NCTA spins court's net neutrality decision: Stay was just a 'long shot'

A D.C. Federal Appeals Court may have denied a request made by a number of cable, telecom and wireless trade groups to stay the FCC's new net neutrality rules, but the National Cable & Telecommunications Association says it's still happy with the overall outcome of the ruling. 

"While being granted a stay is always a long shot, we are pleased that the court has agreed to expedite the review of our appeal of the FCC's misguided decision to impose utility-style regulation on Internet networks," an NCTA statement, released June 11, reads. "We are now ready to get to the merits of the case and are confident as ever that we will prevail."

As part of its ruling to deny the stay, effectively rendering the Open Internet rules effective June 12, the U.S. Court of Appeals for the District of Columbia Circuit also directed the plaintiffs "to file a proposed briefing format and schedule within 14 days of the date of this order."

As for the "long shot" primary request the NCTA described, the court also ruled that the trade groups "have not satisfied the stringent requirements for a stay pending court review."

§

Written task 1: In the net neutrality article, how many days did the appeals court give the plaintiffs to file a proposed briefing format and schedule?
Written task 2: Rewrite the records from the line with "This screenshot has height=468, width=750." to the line with "coord(383,191)", changing "Nova Store" to "Nova Market" and keeping everything else the same.

Data extracted from a collection:
§

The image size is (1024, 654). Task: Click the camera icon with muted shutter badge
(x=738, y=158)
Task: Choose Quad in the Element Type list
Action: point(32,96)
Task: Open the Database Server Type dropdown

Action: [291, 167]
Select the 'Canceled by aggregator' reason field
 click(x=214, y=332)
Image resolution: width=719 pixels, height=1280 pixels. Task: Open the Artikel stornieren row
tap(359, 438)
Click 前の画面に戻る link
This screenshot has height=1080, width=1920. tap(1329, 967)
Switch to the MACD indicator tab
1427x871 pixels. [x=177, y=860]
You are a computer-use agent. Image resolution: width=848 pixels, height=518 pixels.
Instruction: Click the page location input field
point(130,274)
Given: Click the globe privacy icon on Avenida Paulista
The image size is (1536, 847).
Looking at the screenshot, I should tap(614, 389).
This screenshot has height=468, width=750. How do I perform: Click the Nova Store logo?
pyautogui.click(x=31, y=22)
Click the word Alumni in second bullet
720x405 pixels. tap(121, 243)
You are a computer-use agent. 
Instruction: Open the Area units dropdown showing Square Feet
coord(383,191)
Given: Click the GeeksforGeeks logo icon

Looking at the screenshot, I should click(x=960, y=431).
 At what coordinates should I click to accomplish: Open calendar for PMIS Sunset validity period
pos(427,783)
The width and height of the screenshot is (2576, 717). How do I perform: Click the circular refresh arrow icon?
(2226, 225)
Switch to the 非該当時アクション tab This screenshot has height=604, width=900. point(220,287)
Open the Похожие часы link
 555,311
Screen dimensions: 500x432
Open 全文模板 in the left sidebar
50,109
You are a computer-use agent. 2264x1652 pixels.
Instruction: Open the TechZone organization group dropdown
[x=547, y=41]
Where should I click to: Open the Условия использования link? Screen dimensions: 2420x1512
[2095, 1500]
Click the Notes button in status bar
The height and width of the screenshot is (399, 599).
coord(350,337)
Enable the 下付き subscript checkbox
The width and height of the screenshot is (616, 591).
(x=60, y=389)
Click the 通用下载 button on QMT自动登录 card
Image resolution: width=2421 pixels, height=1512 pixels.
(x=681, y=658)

§

Correct output 1: 14 days

Correct output 2:
This screenshot has height=468, width=750. How do I perform: Click the Nova Market logo?
pyautogui.click(x=31, y=22)
Click the word Alumni in second bullet
720x405 pixels. tap(121, 243)
You are a computer-use agent. 
Instruction: Open the Area units dropdown showing Square Feet
coord(383,191)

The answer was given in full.